Beispiel 1: Ein Bauunternehmer hat an einem zu errichtenden Wohnhaus mit 24 Wohnungen die Bäder und Küchen zu kacheln. Die Arbeiten in 18 Küchen und 19 Bädern wurden im Jahr 2014 vollendet. Sie werden im Dezember 2014 abgenommen und abgerechnet. Die Zahlung erfolgt im Jänner 2015. Es liegt eine „echte“ Teilleistung vor; die Umsatzsteuerschuld entsteht damit bereits mit Ablauf jenes Voranmeldungszeitraums, in dem die Teilleistung erbracht wurde (Dezember 2014).
Beispiel 2: Im selben Haus wird eine Zentralheizung eingebaut. Der Installateur rechnet ebenfalls im Dezember – wie mit dem Bauherrn vereinbart – 50 % des vereinbarten Entgelts ab. Die Zahlung erfolgt im Jänner 2015. Die Arbeiten am Heizungssystem werden im März fertiggestellt und vom Bauherrn abgenommen. Es liegt keine teilbare Leistung vor; bei der Abrechnung im Dezember handelt es sich daher um eine Anzahlungsrechnung.
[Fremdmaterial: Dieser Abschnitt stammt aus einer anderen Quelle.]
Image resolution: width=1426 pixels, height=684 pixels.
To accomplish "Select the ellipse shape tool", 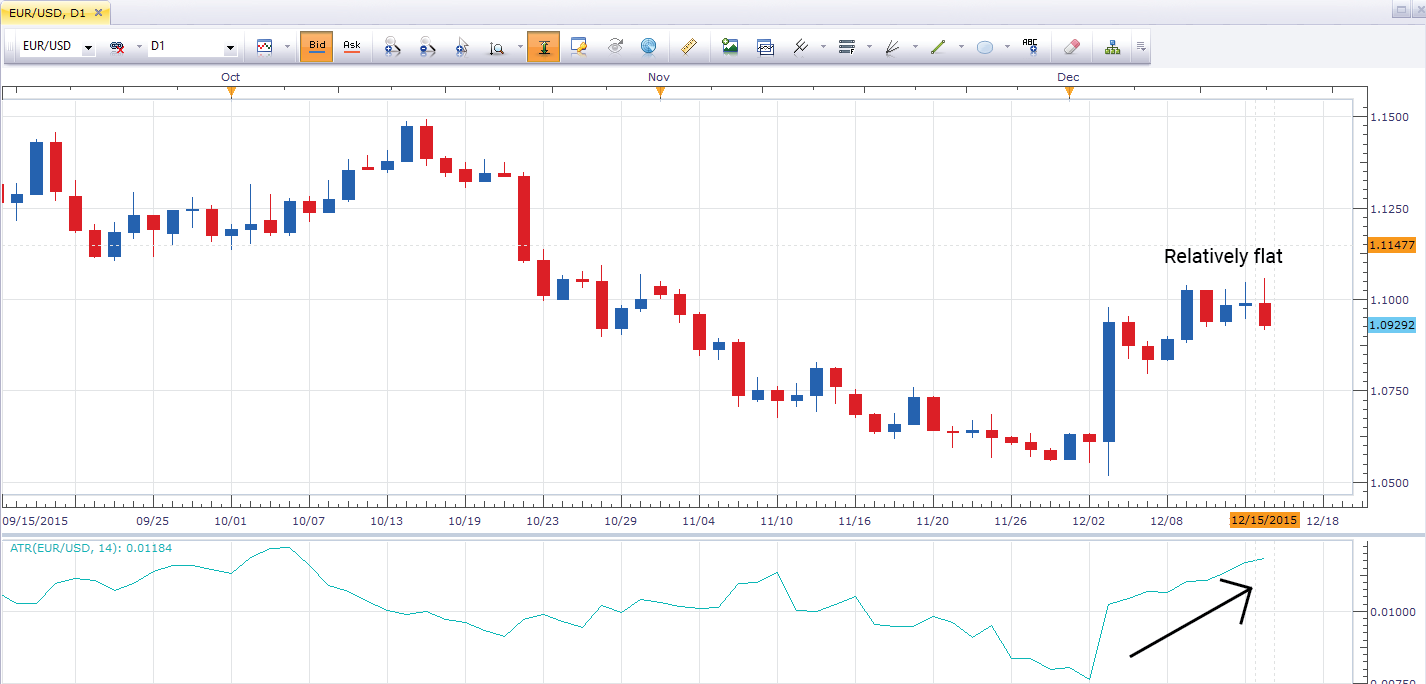I will click(984, 46).
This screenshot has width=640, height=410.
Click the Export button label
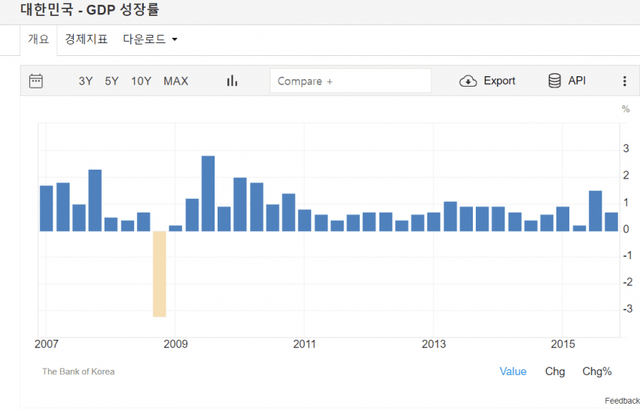click(499, 81)
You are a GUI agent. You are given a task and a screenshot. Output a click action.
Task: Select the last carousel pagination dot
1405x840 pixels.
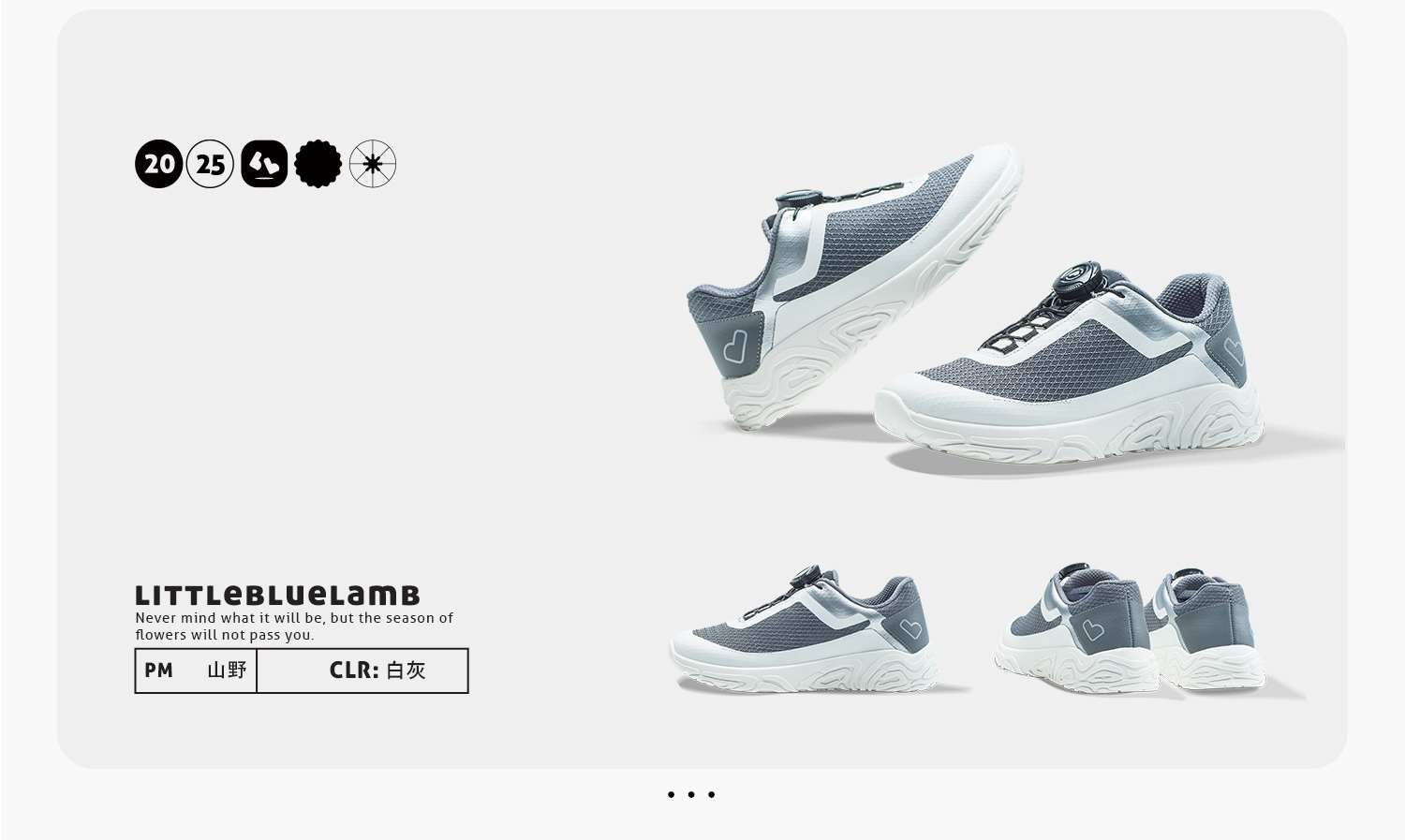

Die Umsatzsteuerschuld entsteht erst mit der Vereinnahmung des Entgelts (Jänner 2015).
Ist als Gesamtentgelt eine Pauschalsumme vereinbart, so ist im Allgemeinen davon auszugehen, dass diese Werklieferung oder -leistung nicht teilbar ist.
Wird eine Anzahlung vereinbart, so steht dem Leistungsempfänger der Vorsteuerabzug nur zu, wenn eine ordnungsgemäße Anzahlungsrechnung mit gesondertem Steuerausweis ausgestellt wird. Sollte die vereinnahmte Anzahlung niedriger sein, als in der Rechnung angegeben wurde, so entsteht die Umsatzsteuerschuld nur vom tatsächlich vereinnahmten Entgelt. Ebenso steht der Vorsteuerabzug nur für diesen Betrag zu. Wichtig ist, dass die Rechnung explizit als „Anzahlungsrechnung“ bezeichnet wird, die zu erbringende Leistung und der vorgesehene Leistungszeitraum genau angegeben (oder zumindest vereinbart) werden und es sich nicht tatsächlich um eine echte Teillieferung oder -leistung handelt.
Eine Schlussrechnung wird dann gestellt, wenn das Bauwerk als geliefert bzw die Bauleistung als erbracht gilt. In der Schlussrechnung wird der gesamte Betrag des beauftragten Werkes angeführt und alle bereits vereinnahmten Teilentgelte und Umsatzsteuerbeträge in Abzug gebracht. Die Umsatzsteuer ist lediglich für den Restbetrag abzuführen.
Achtung: Unterbleibt in der Schlussrechnung die Absetzung der vereinnahmten Teilentgelte und der darauf entfallenden Steuerbeträge, schuldet der Unternehmer die gesamte Umsatzsteuer
auf Grund der Rechnung. Hingegen ist der vorsteuerabzug für den empfangenden Unternehmer aufgrund offensichtlicher Unrichtigkeit auf den restbetrag beschränkt!